_Given information:_
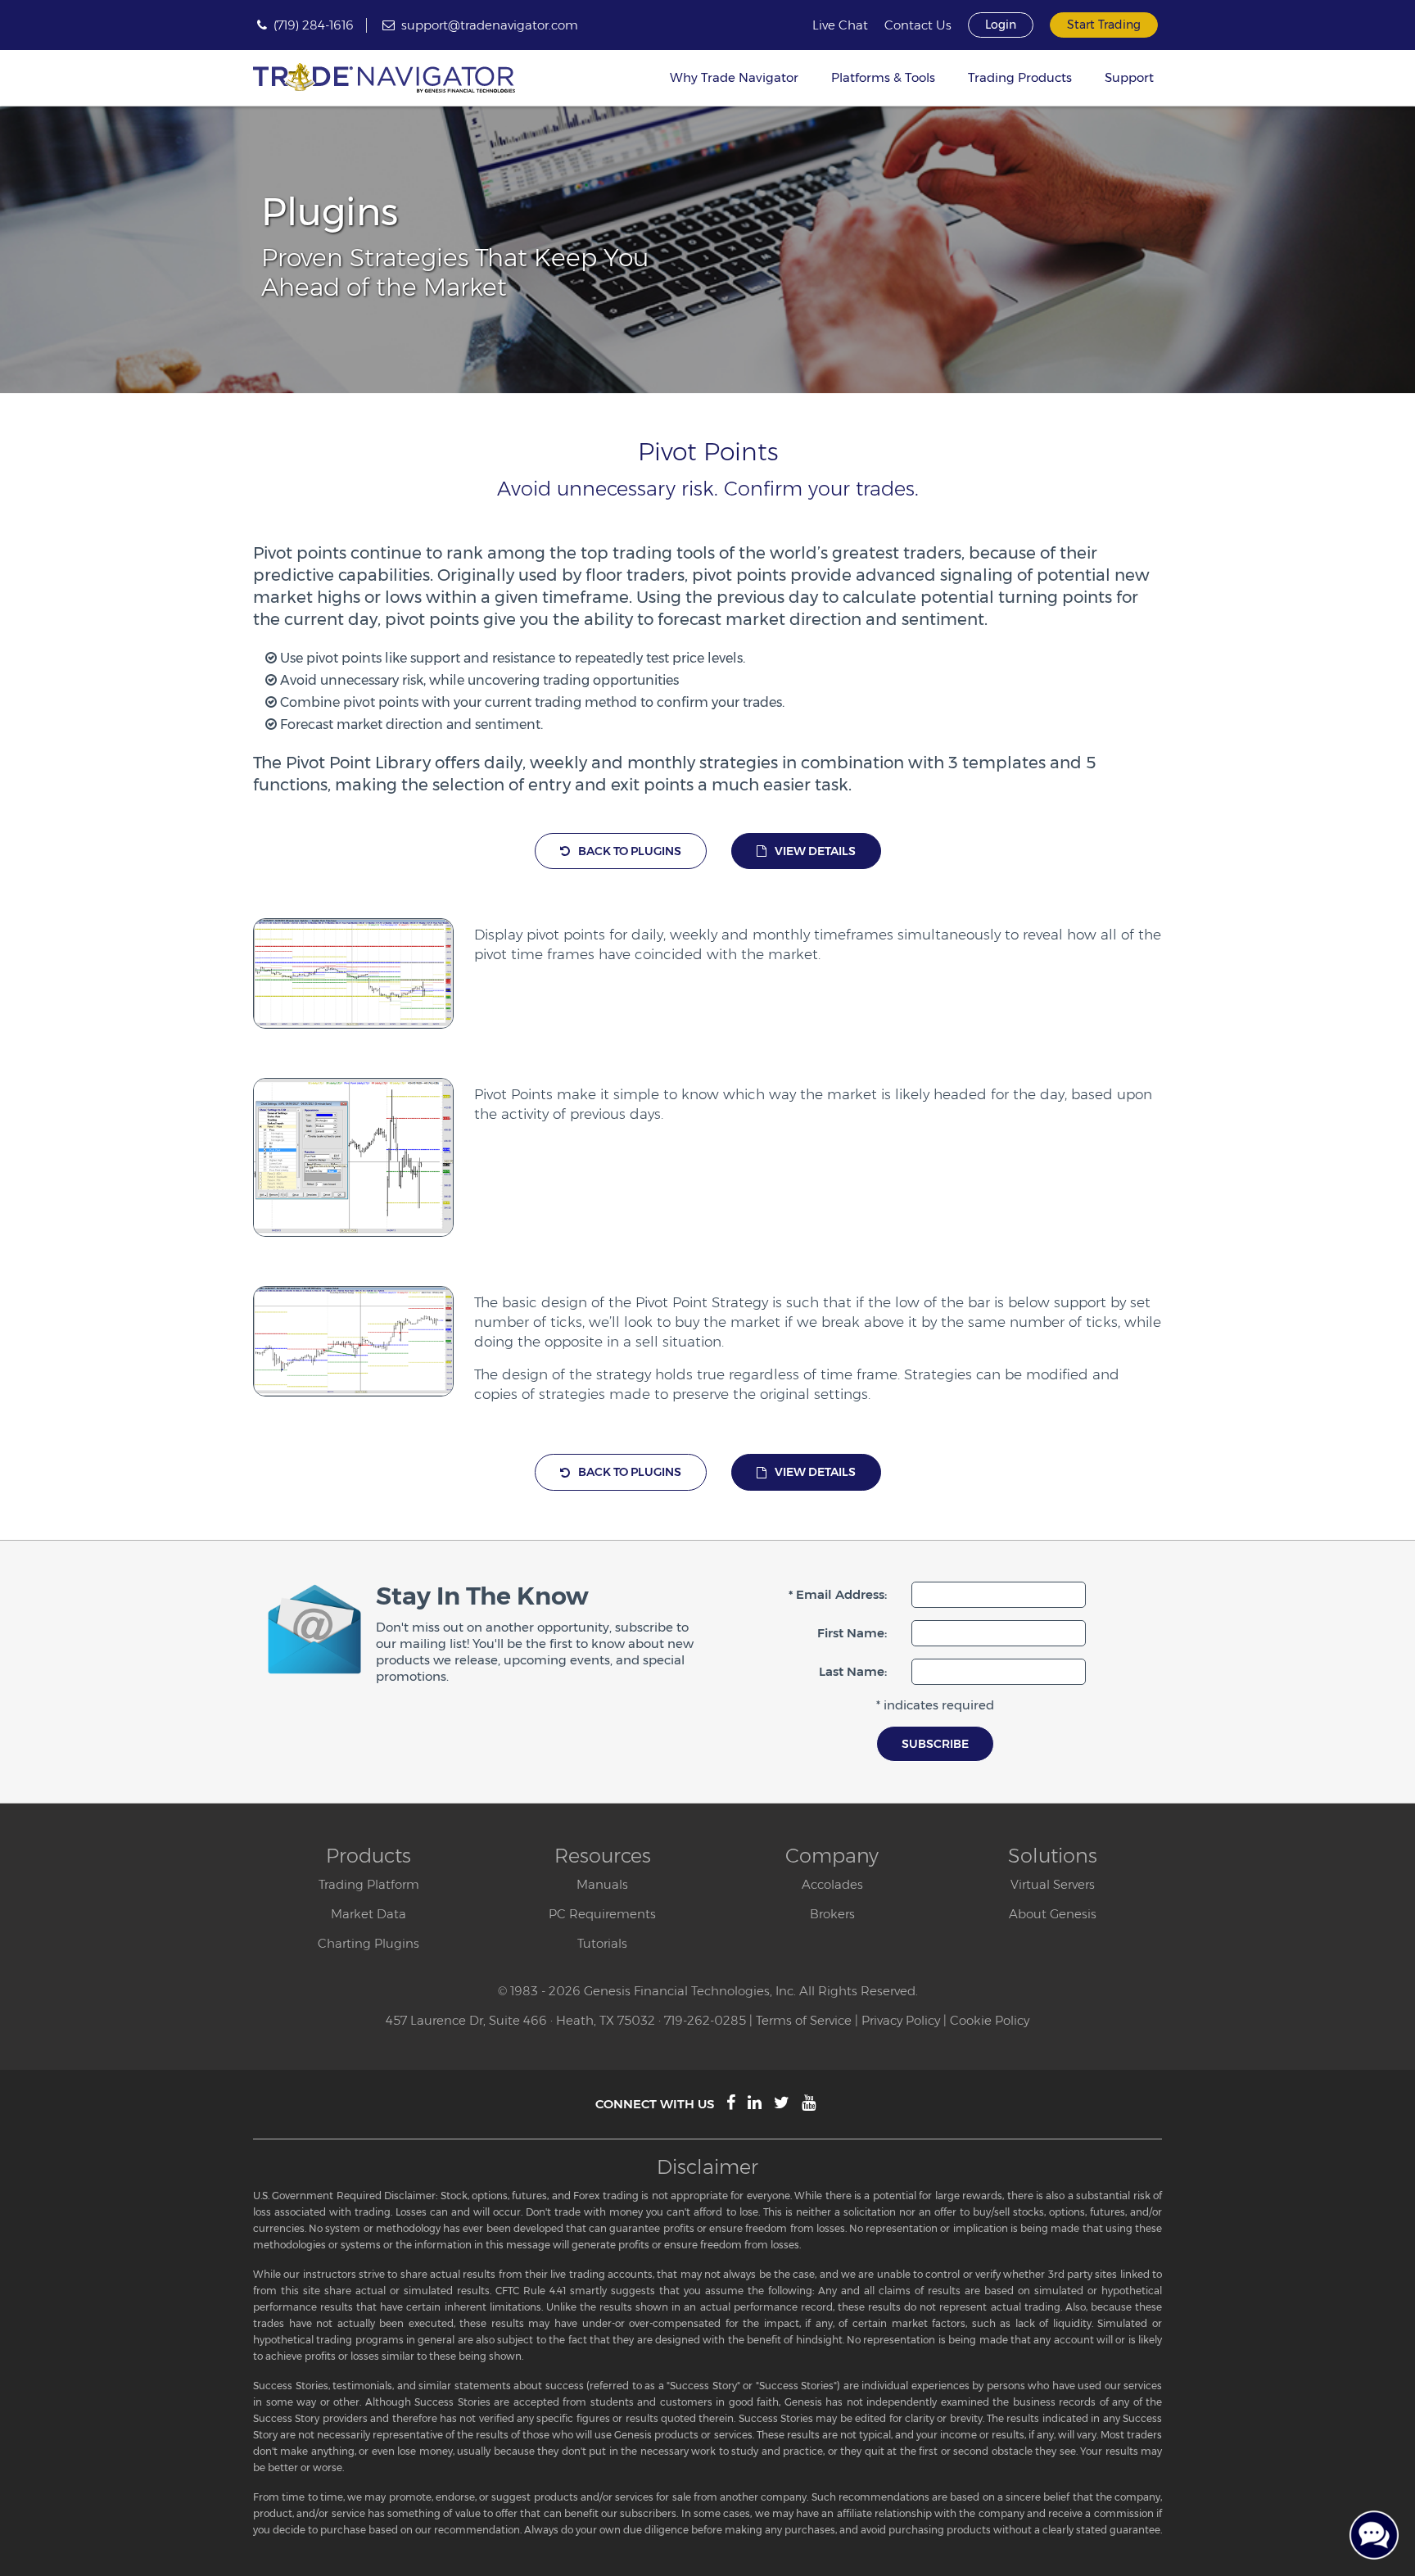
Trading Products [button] (1020, 77)
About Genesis (1052, 1914)
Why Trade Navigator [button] (734, 77)
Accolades (832, 1884)
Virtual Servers (1052, 1884)
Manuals (602, 1884)
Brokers (832, 1914)
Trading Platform (369, 1884)
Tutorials (602, 1943)
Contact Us (918, 25)
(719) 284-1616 (314, 25)
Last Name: (853, 1671)
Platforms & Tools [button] (883, 77)
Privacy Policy (900, 2020)
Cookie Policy (989, 2020)
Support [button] (1129, 77)
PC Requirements (602, 1914)
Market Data (368, 1914)
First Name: (852, 1633)
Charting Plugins (368, 1943)
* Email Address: (838, 1594)
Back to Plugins (629, 851)
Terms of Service (804, 2020)
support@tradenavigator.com (489, 25)
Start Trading (1104, 24)
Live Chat (840, 25)
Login (1000, 24)
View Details (815, 851)
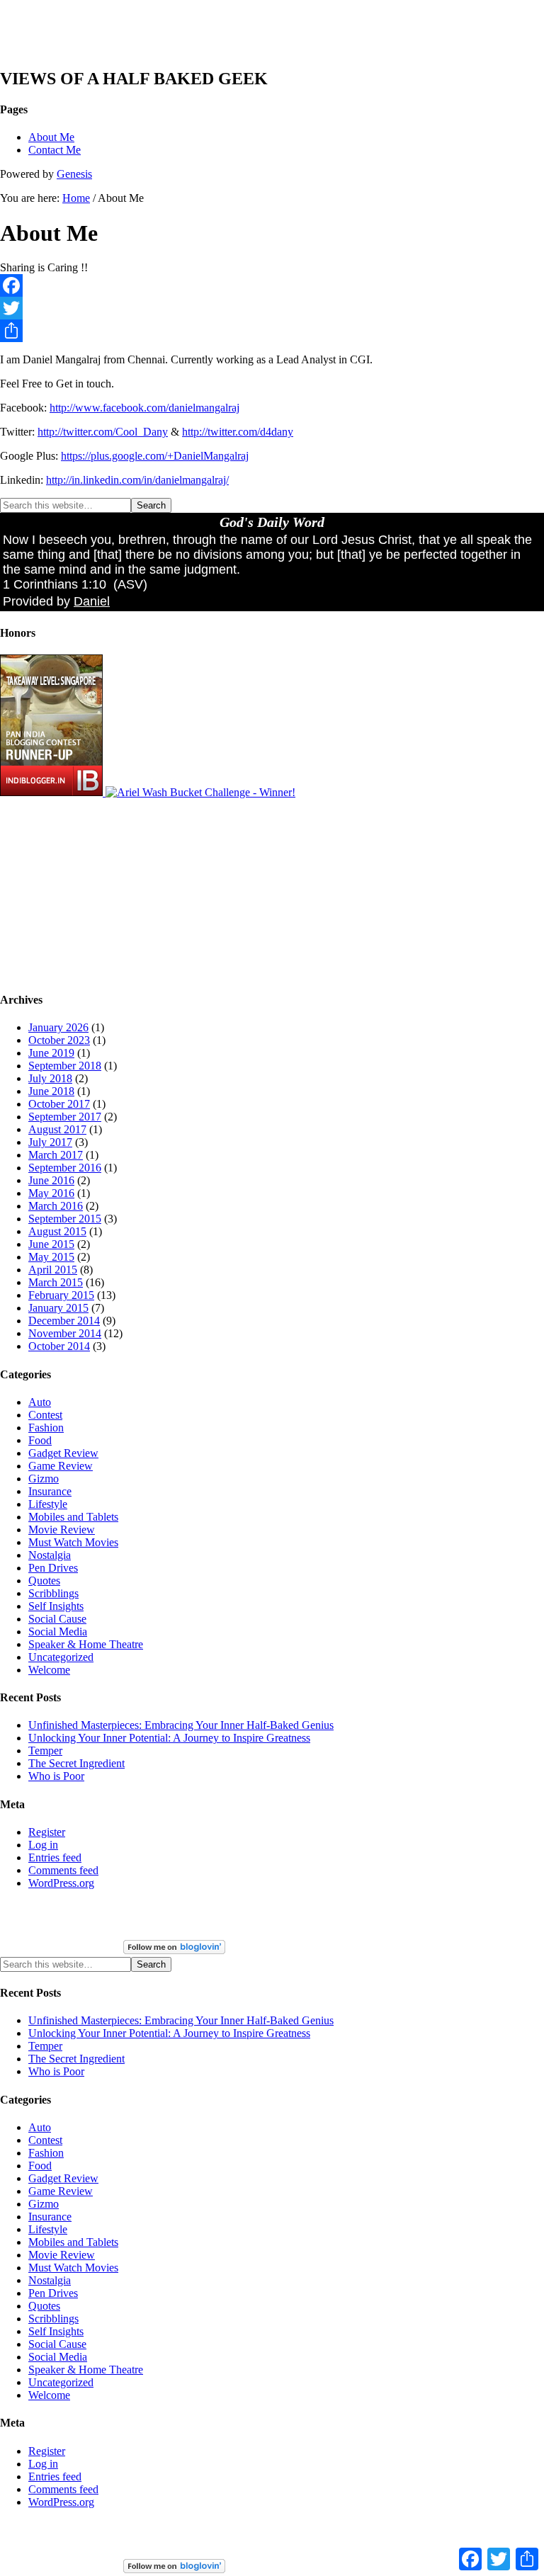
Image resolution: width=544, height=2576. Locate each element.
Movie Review (61, 1530)
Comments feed (63, 1870)
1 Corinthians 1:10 (54, 584)
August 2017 (57, 1129)
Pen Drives (53, 1568)
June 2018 (51, 1091)
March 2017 (55, 1155)
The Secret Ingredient (76, 1763)
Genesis (74, 174)
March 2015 (55, 1282)
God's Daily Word (272, 522)
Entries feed (54, 1857)
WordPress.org (61, 1883)
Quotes (44, 1580)
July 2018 (50, 1078)
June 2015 (51, 1244)
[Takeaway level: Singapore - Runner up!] (53, 792)
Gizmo (43, 1479)
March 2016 (55, 1206)
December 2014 (64, 1321)
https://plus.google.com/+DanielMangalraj (155, 456)
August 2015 (57, 1231)
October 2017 (59, 1104)
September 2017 (64, 1117)
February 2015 (61, 1295)
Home (76, 198)
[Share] (272, 330)
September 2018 (64, 1066)
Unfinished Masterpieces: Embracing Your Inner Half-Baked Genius (181, 1725)
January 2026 (58, 1027)
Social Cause (57, 1619)
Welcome (49, 1670)
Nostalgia (49, 1555)
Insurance (50, 1491)
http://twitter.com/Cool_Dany (103, 432)
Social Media (57, 1631)
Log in (43, 1845)
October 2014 (59, 1346)
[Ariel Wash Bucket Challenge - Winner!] (200, 792)
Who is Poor (56, 1776)
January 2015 (58, 1308)
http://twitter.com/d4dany (237, 432)
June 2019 (51, 1053)
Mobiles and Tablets (73, 1517)
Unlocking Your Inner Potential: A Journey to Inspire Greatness (169, 1738)
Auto (39, 1402)
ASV (130, 584)
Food (40, 1440)
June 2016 (51, 1180)
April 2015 (52, 1270)
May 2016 (51, 1193)
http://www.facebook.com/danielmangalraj (144, 408)
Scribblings (53, 1593)
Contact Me (54, 150)
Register (46, 1832)
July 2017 (50, 1142)
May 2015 (51, 1257)
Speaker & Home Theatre (85, 1644)
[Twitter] (272, 308)
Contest (45, 1415)
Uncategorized (61, 1657)
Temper (45, 1750)
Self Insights (56, 1606)
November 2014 (64, 1333)
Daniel (92, 601)
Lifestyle (47, 1504)
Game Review (60, 1466)
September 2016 (64, 1168)
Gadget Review (63, 1453)
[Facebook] (272, 285)
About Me (51, 137)
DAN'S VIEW (67, 40)
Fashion (46, 1428)
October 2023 (59, 1040)
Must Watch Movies (73, 1542)
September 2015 (64, 1219)
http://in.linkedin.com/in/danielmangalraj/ (137, 480)
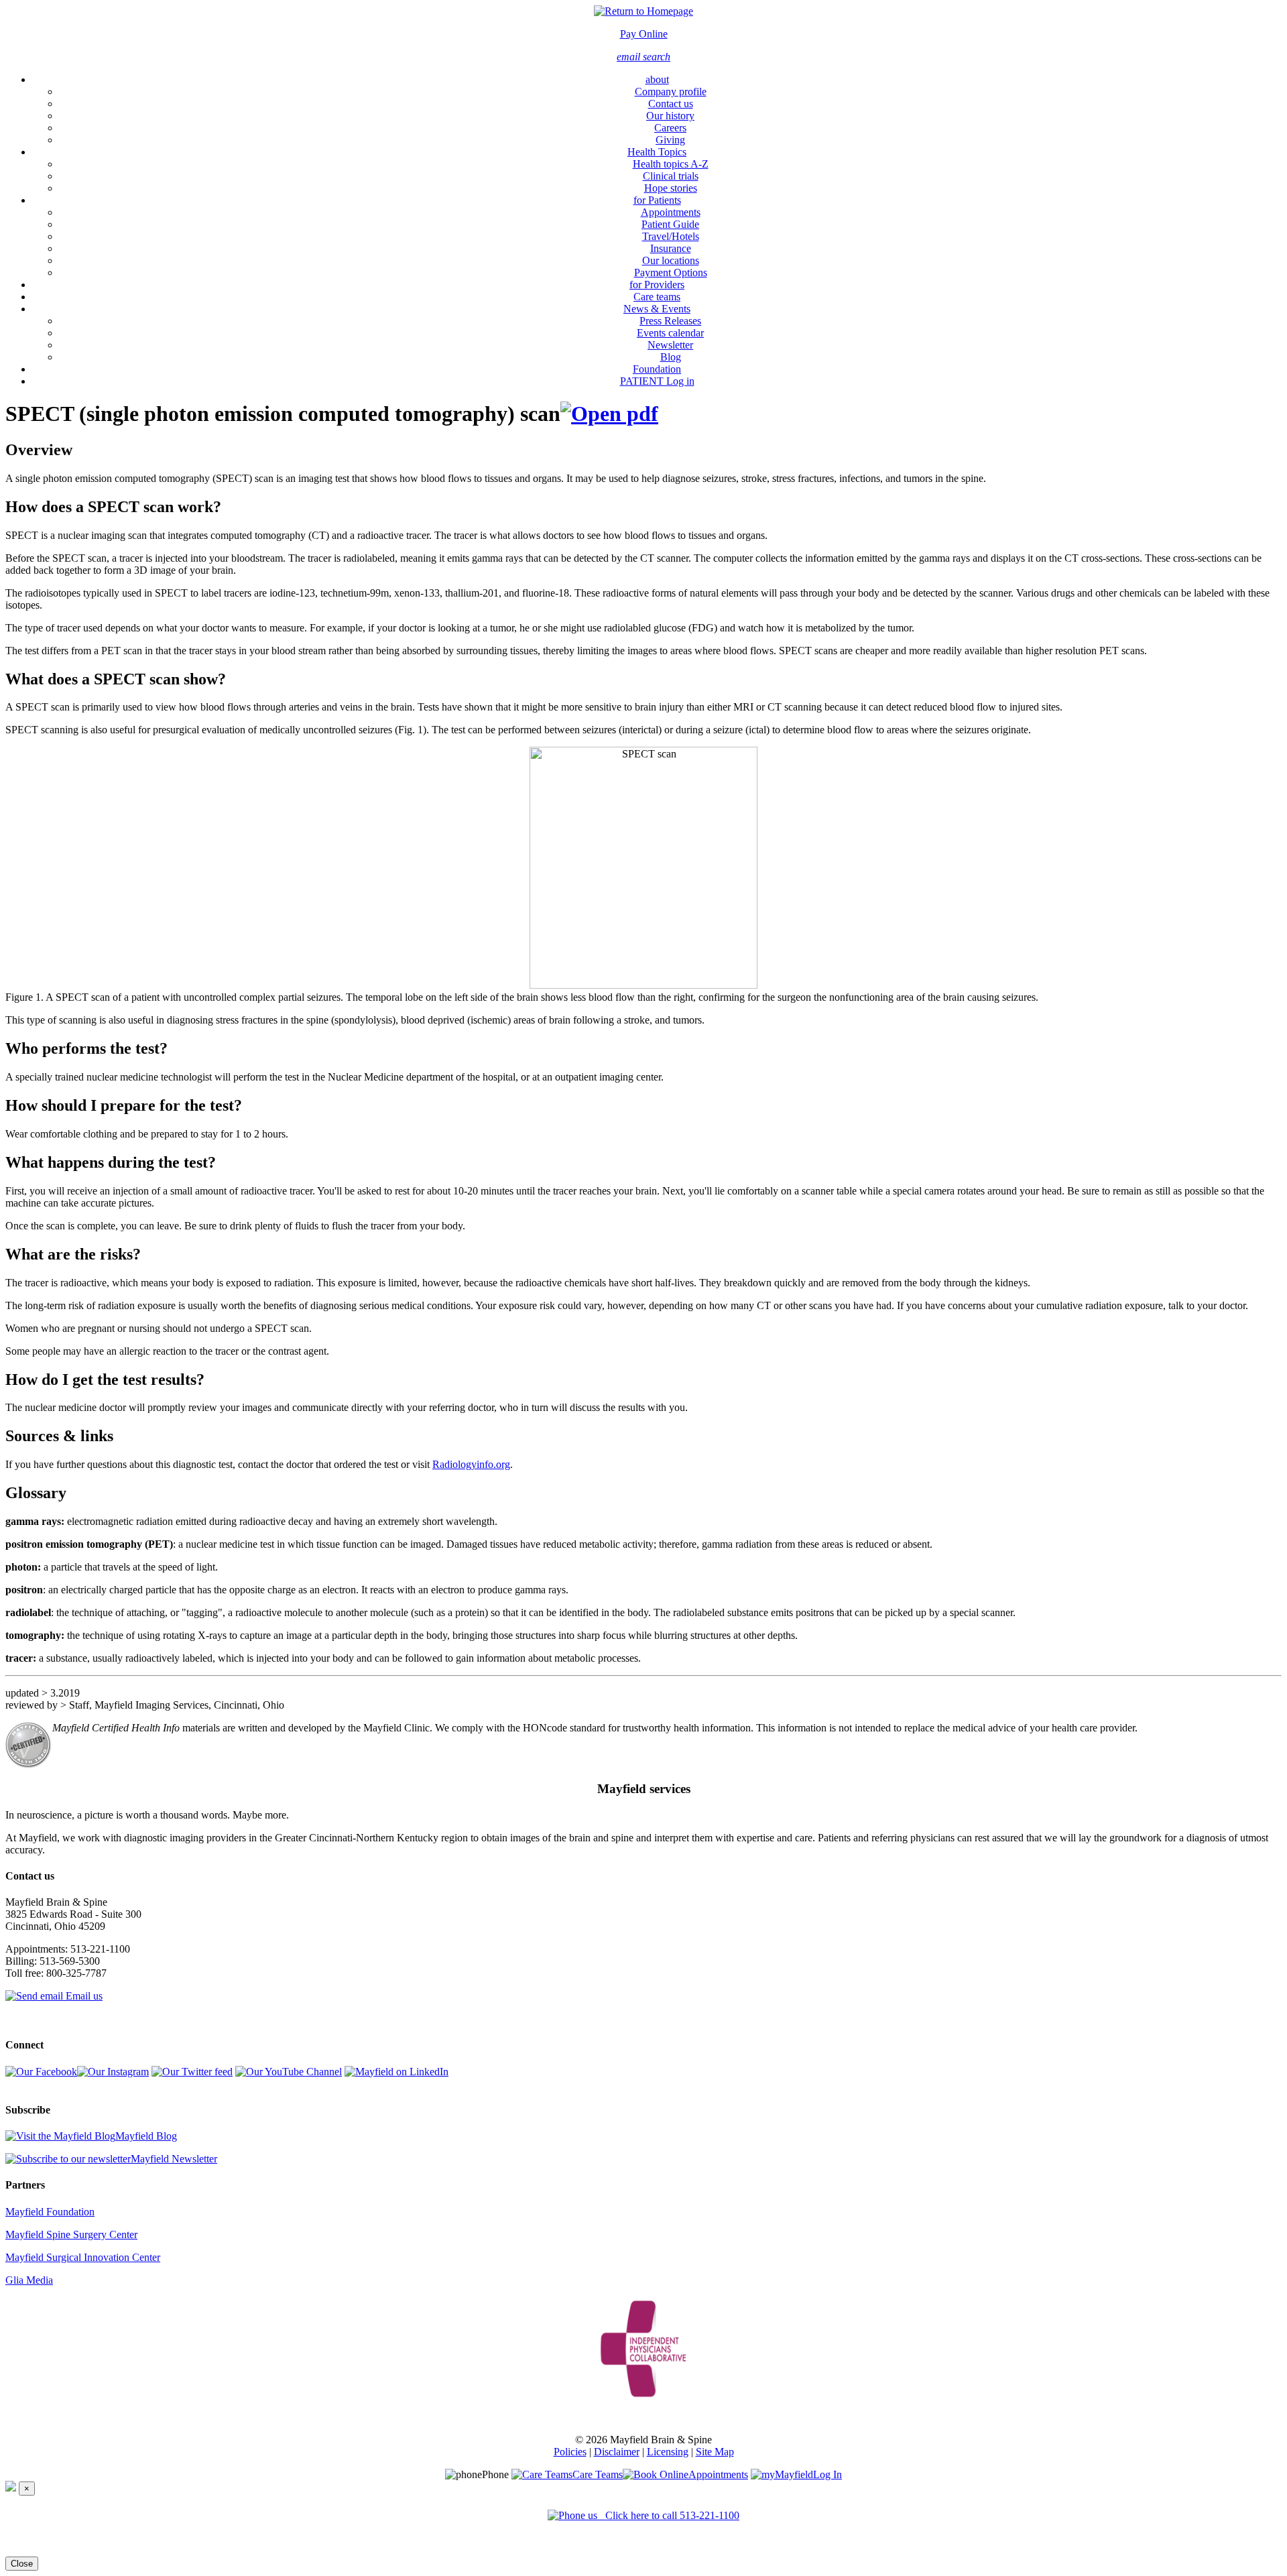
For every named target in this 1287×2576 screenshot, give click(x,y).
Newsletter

_Task brief:_ Starting with the line containing "Welcome (49, 1670)" and ending with the last line of the records above, write out each line exactly; no pictures.

_Exercise result:_
Welcome (49, 1670)
Nostalgia (49, 1555)
Insurance (50, 1491)
http://twitter.com/Cool_Dany (103, 432)
Social Media (57, 1631)
Log in (43, 1845)
October 2014 (59, 1346)
[Ariel Wash Bucket Challenge - Winner!] (200, 792)
Who is Poor (56, 1776)
January 2015 (58, 1308)
http://twitter.com/d4dany (237, 432)
June 2019 (51, 1053)
Mobiles and Tablets (73, 1517)
Unlocking Your Inner Potential: A Journey to Inspire Greatness (169, 1738)
Auto (39, 1402)
ASV (130, 584)
Food (40, 1440)
June 2016 (51, 1180)
April 2015 (52, 1270)
May 2016 (51, 1193)
http://www.facebook.com/danielmangalraj (144, 408)
Scribblings (53, 1593)
Contact Me (54, 150)
Register (46, 1832)
July 2017 (50, 1142)
May 2015 (51, 1257)
Speaker & Home Theatre (85, 1644)
[Twitter] (272, 308)
Contest (45, 1415)
Uncategorized (61, 1657)
Temper (45, 1750)
Self Insights (56, 1606)
November 2014 (64, 1333)
Daniel (92, 601)
Lifestyle (47, 1504)
Game Review (60, 1466)
September 2016 (64, 1168)
Gadget Review (63, 1453)
[Facebook] (272, 285)
About Me (51, 137)
DAN'S VIEW (67, 40)
Fashion (46, 1428)
October 2023 (59, 1040)
Must Watch Movies (73, 1542)
September 2015 (64, 1219)
http://in.linkedin.com/in/danielmangalraj/ (137, 480)
For every named target in this 1287×2576 screenshot, give click(x,y).
Newsletter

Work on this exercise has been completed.